Investing in the crypto market is the major current and future trend, both in Brazil and in the world, but there are still people who are afraid of using cryptoassets to diversify their portfolio and do not understand the difference between tokens and shares, for example. In this article, you will understand the difference between these two types of investments and how cryptocurrencies are a great choice for your portfolio!
What are actions?
Shares are fractions of a company or organization that are distributed among the owners to represent their possessions. That way, adding up all the shares, you find the value of the company they represent. Many companies are defined as “publicly traded”, meaning that they have distributed their shares to be traded on the stock exchange. If the value of these shares increases, all owners have their shares valued and, in certain cases, can receive dividends.
What are Asset Tokens?
Tokens are created on existing Blockchains and can represent parts of different assets, from credit card receivables to digital artworks. They are easily negotiated using Smart Contracts technology. As tokens are able to represent any asset, they can be used as digital assets, shares in a company, access to certain projects and many other ways. It’s possible to tokenize just about anything, but it’s important to be clear that not everything pays off being tokenized. Tokens, especially Security Tokens, are often confused and compared to stocks, as they have their value tied to an asset that can be traded and have changes in their own value.
Equity: the similarity between tokens and shares
In traditional equity investments, a person can own part of a business by investing in its shares. Owning a stock is proof that you own a percentage of the company it represents. But why is it advantageous for companies to give up parts of their equity? The main objective of a company when offering shares is to raise funds. Depending on the stage of the business, the offering of shares can happen through brokerages, stock exchange or IPO. As stated above, by investing in stocks, you are owning the company. This does not mean that you directly own the physical or material objects that are part of it. Stocks are divided into two categories depending on what they offer: Common stock: Offers investors voting rights and dividends. However, common shareholders are paid after preferred shareholders, creditors and bondholders; Tokens can also represent the equity of a company and the right over it: they are called Equity Tokens. However, whoever owns a token is not considered a partner, but a holder. And, just like stocks, there are variations in Equity Tokens to represent the participation of companies in two different ways, both the possibility of remuneration and decision making.
After all, what are the differences between tokens and shares?

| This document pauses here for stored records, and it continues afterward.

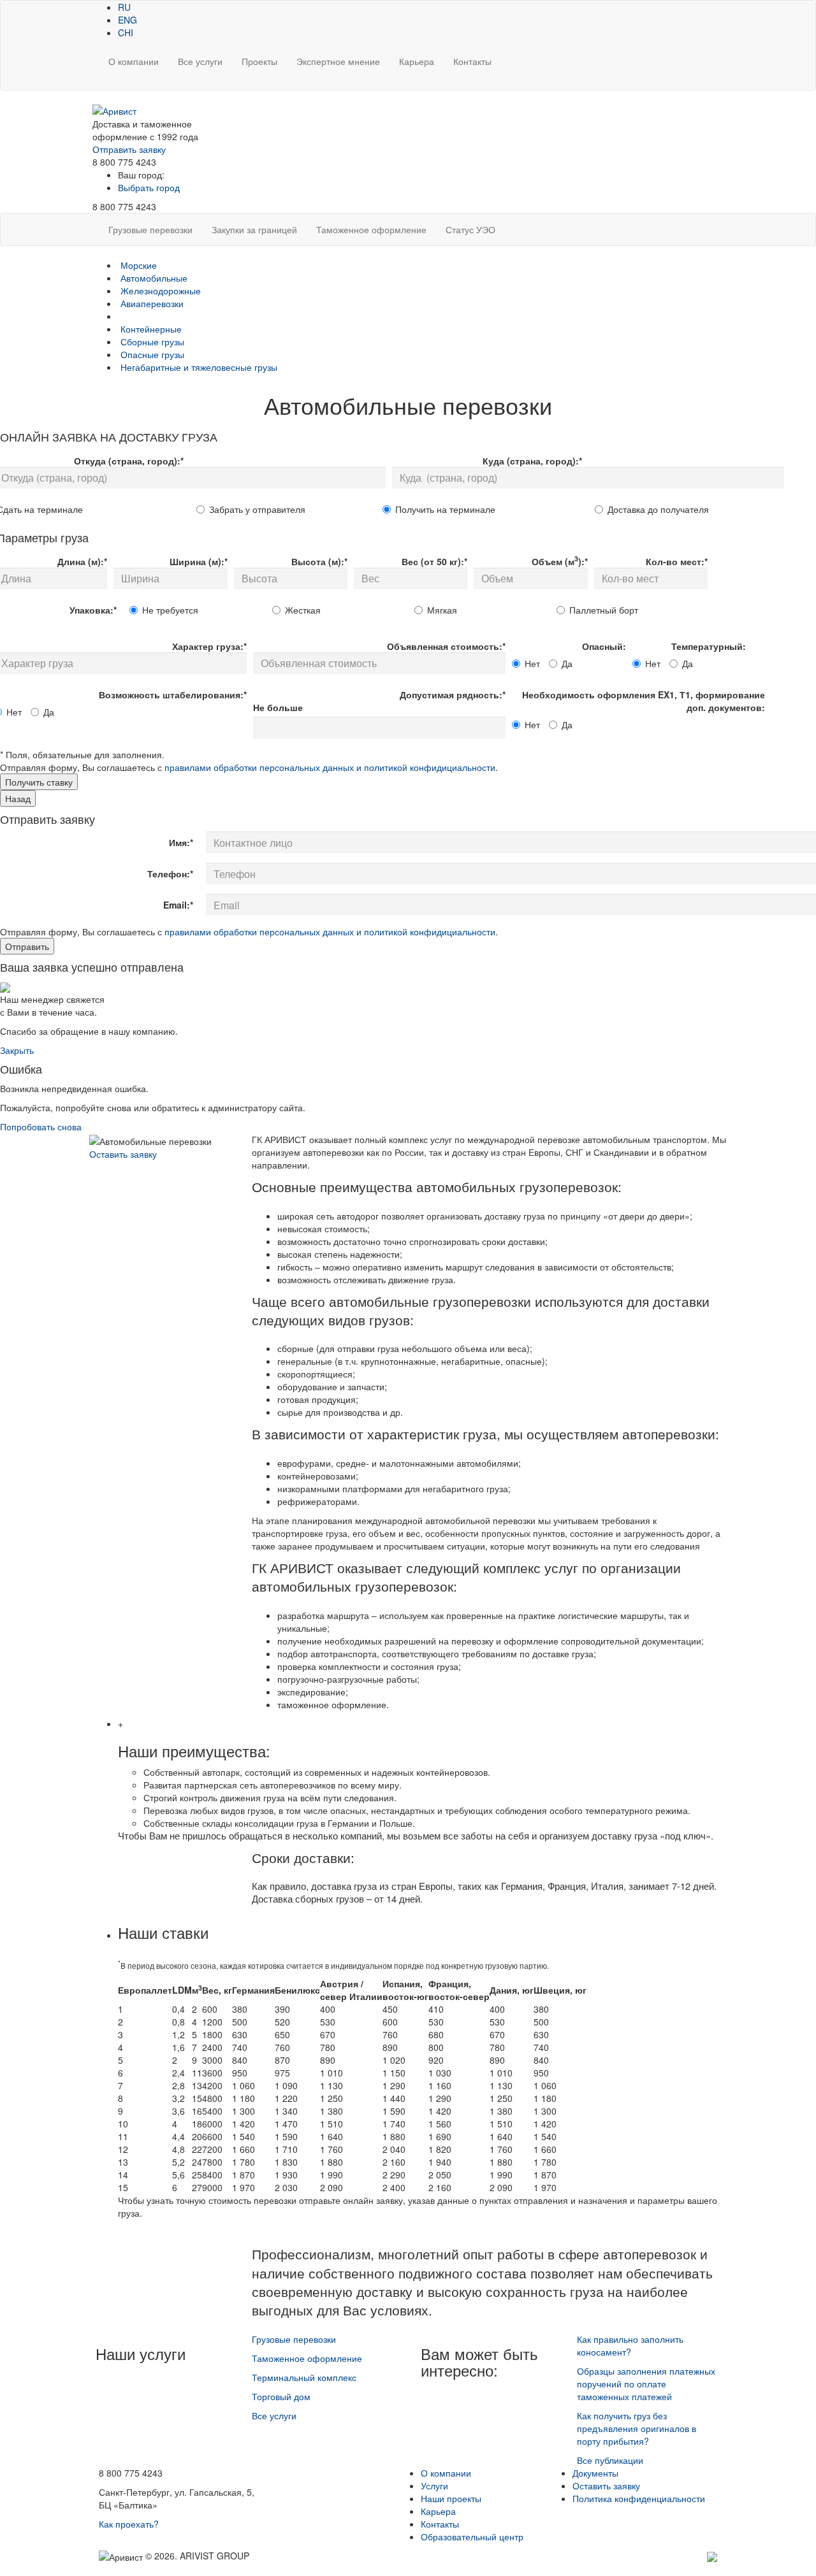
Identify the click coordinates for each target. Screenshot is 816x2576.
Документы (595, 2472)
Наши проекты (451, 2498)
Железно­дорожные (160, 290)
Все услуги (200, 61)
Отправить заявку (129, 149)
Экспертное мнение (338, 61)
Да (567, 663)
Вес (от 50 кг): (434, 561)
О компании (133, 61)
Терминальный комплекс (304, 2377)
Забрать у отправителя (257, 509)
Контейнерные (151, 328)
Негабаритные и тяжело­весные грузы (198, 367)
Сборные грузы (152, 341)
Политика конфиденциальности (638, 2498)
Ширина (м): (199, 561)
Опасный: (604, 646)
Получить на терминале (445, 509)
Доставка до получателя (658, 509)
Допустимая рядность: (453, 694)
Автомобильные (153, 277)
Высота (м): (319, 561)
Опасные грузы (152, 354)
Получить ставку (39, 781)
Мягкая (442, 609)
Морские (138, 265)
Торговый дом (281, 2396)
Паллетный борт (603, 609)
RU (124, 7)
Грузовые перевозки (294, 2339)
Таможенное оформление (307, 2358)
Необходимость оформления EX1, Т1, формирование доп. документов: (643, 701)
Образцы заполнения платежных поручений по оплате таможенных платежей (646, 2383)
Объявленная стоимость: (446, 646)
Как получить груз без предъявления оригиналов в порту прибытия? (636, 2428)
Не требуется (170, 609)
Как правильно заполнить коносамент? (630, 2345)
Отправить (27, 946)
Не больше (278, 707)
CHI (125, 32)
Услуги (434, 2485)
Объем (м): (560, 560)
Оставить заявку (123, 1154)
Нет (532, 663)
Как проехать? (129, 2523)
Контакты (472, 61)
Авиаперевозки (152, 303)
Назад (18, 798)
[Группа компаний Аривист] (114, 109)
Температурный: (708, 646)
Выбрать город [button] (149, 187)
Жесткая (303, 609)
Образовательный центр (472, 2536)
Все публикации (610, 2460)
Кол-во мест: (677, 561)
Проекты (259, 61)
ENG (127, 19)
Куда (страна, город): (532, 460)
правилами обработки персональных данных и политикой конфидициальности (329, 767)
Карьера (416, 61)
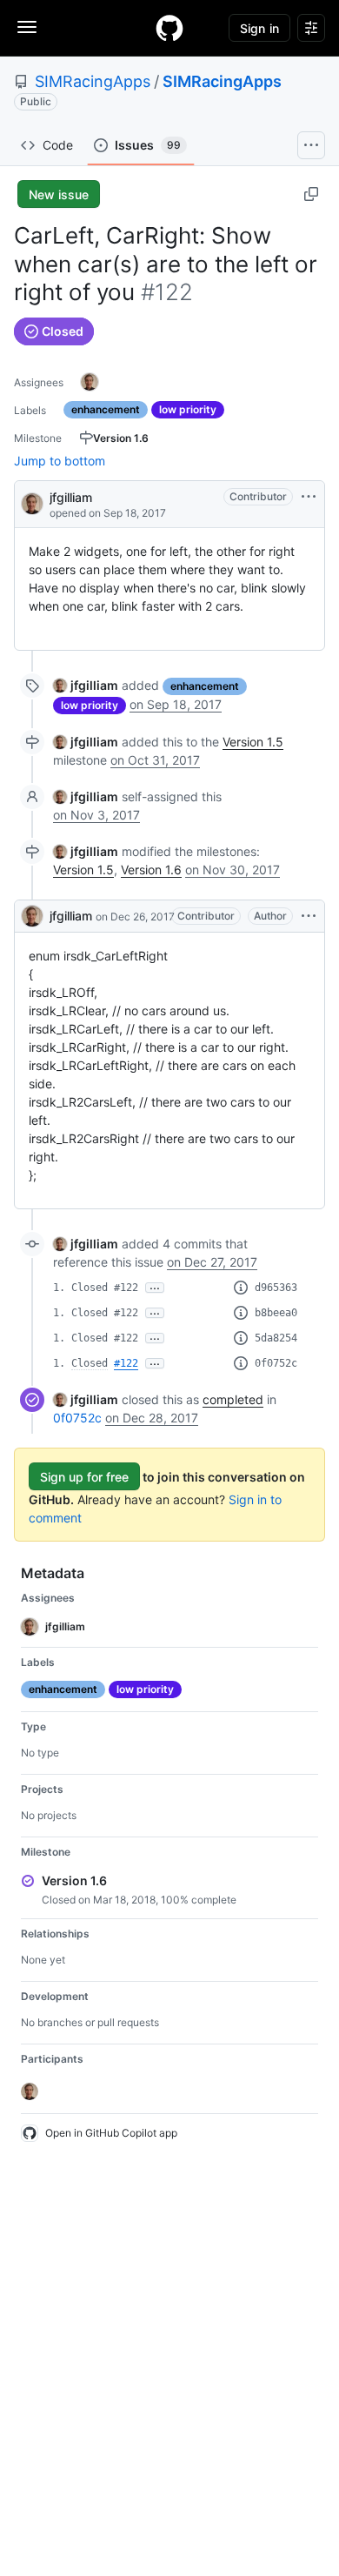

The main differences between tokens and shares are in the way in which both are traded, in the costs for the investor, in the presence of intermediaries and in the way in which they are launched on the market.
where are created
The first difference between tokens and actions is where they are created. Tokens are made using Blockchain technology, while shares are not. Due to the use of this blockchain, it is also possible to associate Smart Contracts that offer an even greater legal guarantee to the tokens.
proof of ownership
Proof of share ownership is usually done through a brokerage firm or directly at the company register. With tokens, however, investors themselves can retain ownership, as it is possible to store tokens in a wallet.
The difference between tokens and shares that stands out the most is the way in which the sale of these assets works. To sell shares, the trade needs to be brokered by a broker and sold on a stock exchange. Tokens can be quickly sold on regulated Security Tokens trading systems. Also, unlike stocks, token trading can take place 24/7. Shares can only be traded from Monday to Friday and during business hours.
Unlike shares, tokens have their transactions recorded on the Blockchain. This network stores all the most important information such as sender, recipient, value and date. And it’s immutable, so it can’t be rigged.
Currently, there is still some legal and regulatory uncertainty surrounding tokens, which is not the case for shares. This leads to more uncertainty for investors, but regulation is advancing more and more due to the popularization of tokenization across the world. Of course, you don’t have to choose between tokens and shares when thinking about your investments. It is important to diversify your portfolio to have more liquidity and not be too impacted during times of crisis. The advantage of choosing tokens as a form of investment is that you don’t need a large initial amount to start investing in them. Anyone, within their means, can acquire tokens. It is the true democratization of investments!
About the author
Daniel Coquieri is CEO of asset tokenization company Liqi Digital Assets. A technology entrepreneur, he was the founder of BitcoinTrade, one of the largest cryptocurrency exchanges in Brazil.